В то время в «Отечественных записках» существовало два приемных дня в редакции: один – официально редакционный, по понедельникам, днем, когда собиралась вся редакция в полном составе, с М.Е. Салтыковым во главе; в этот день главным образом и могли видеться и беседовать с Салтыковым все, имевшие до него дело. На своей квартире он принимал сотрудников редко и только в исключительных случаях, так как общих журфиксов у него не было. Для общения же сотрудников между собою и с редакторами существовали такие журфиксы в квартире Г.З. Елисеева, в помещении редакции, куда нередко появлялся и сам Салтыков, если ему было с кем «повинтить» (разговаривать на этих вечерах он, повидимому, не любил). На одном-то из таких вечеров я и познакомился с Гаршиным. Известно, какой это был мягкий, нежный, необыкновенно деликатный и застенчивый человек, застенчивый больше от своей необыкновенной нервности. Зашел разговор о нашем новом журнале; я напомнил ему об обещании дать что-нибудь для первой книжки.

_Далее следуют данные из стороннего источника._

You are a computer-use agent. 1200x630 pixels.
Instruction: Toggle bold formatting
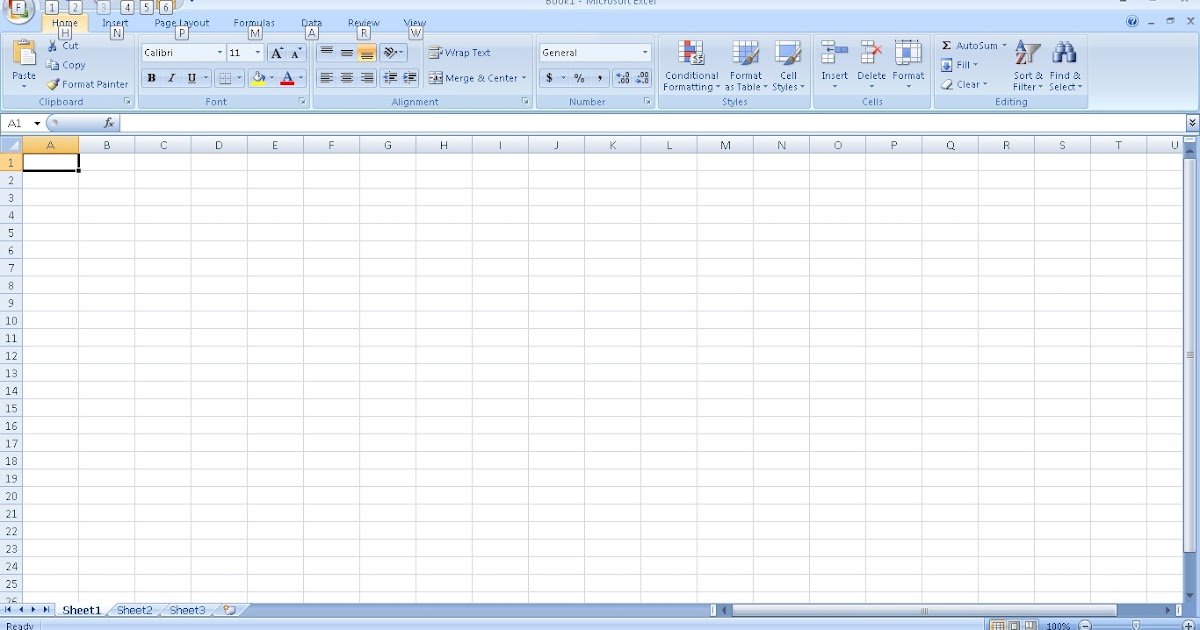[150, 77]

– Я, конечно, очень, очень рад был бы, если бы мог, – сказал Гаршин. – Только… я… видите… пишу мало… Все у меня не выходит… Вот попробовал… новенькую написать.
– Ну, вот и дайте!.
– Да нет… видите ли… Ничего не вышло… Говорят, плохо… Не приняли… возвратили назад… – смущенно говорил Гаршин.
– Кто не принял?
– «Отечественные записки»… Салтыков… Да это верно!.. Я теперь сам вижу… Не следовало отдавать…
– Все же вы дайте нам.
– Да как же?., как-то неловко…
– Ну, однако… дайте нам прочесть хотя…
– Хорошо… Как хотите… Я только еще просмотрю ее… может быть, исправлю.

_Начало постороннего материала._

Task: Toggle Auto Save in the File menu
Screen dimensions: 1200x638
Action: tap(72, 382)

Немного спустя «Attalea» появилась в первой книжке нового журнала.
Нужно сказать, что к нашей затее с «артельным» журналом опытный старец Салтыков относился очень скептически и все время, пока шла организация этого дела, добродушно ворчал на нас и иногда даже сердито выговаривал, что мы этой затеей только будем обессиливать «Отечественные записки», сами закабалимся в новую работу, а толку из этого никакого все одно не будет. Но молодость плохо верит «брюзжанью» опытных старцев; мы продолжали вести «свою линию» и только старались утешать старика, что мы своей затеей никакого ущерба ему и его делу не принесем. Однако, тем не менее, чем больше приближался час выхода в свет нашего новорождающегося литературного детища, мы все больше трусили и побаивались, как-то примет его наш старик?
Между прочим, представлять ему это новорожденное детище жребий пал на меня.

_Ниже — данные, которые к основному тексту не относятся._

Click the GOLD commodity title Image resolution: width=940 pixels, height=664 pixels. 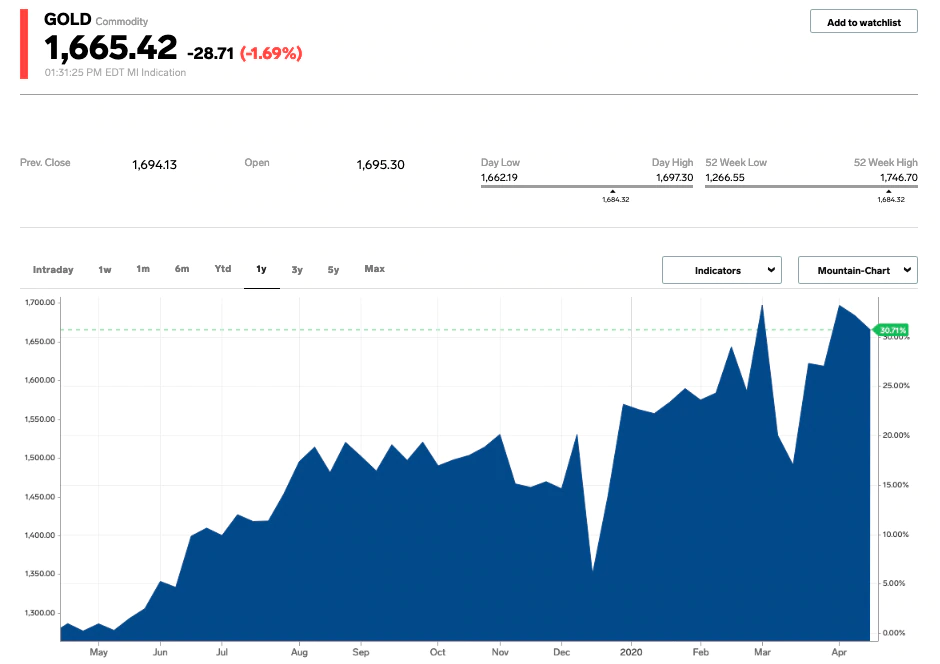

Как ни глубоко я верил в «добродушие» нашего сурового старика, однако меня не покидала мысль, что мне предстоит выдержать «крупное» объяснение.
Скрепя сердце в одно туманное петербургское утро поднялся я в квартиру Салтыкова с «детищем» подмышкой.
– Ну, здравствуйте, здравствуйте… Вижу уж, вижу! – сердито улыбаясь, встретил меня старик, кивая головой на протянутую ему мною свеженькую книжку.
– Вот, Михаил Евграфович, просим вас любить и жаловать, – проговорил я. заранее приготовленную фразу. – Принес на ваше усмотрение…
– Что усмотрение!.. – махнул он безнадежно рукой. – Говорил – не послушали, вольному воля… Хотите руки себе еще связать – ваше дело… Ну, показывайте, что у вас там, – проговорил он, начиная просматривать оглавление.
Я не спускал глаз с него. Вдруг по его лицу пробежала судорога; он сердито закряхтел…
– Гм… Гм… Это вы зачем же «Атталею»-то приняли?.. Это… значит… я, по-вашему, преступление сделал, что не поместил ее? А? Значит, мол, старик из ума выжил, чутье, мол потерял… так, что ли? – вдруг загремел он, повидимому действительно огорченный.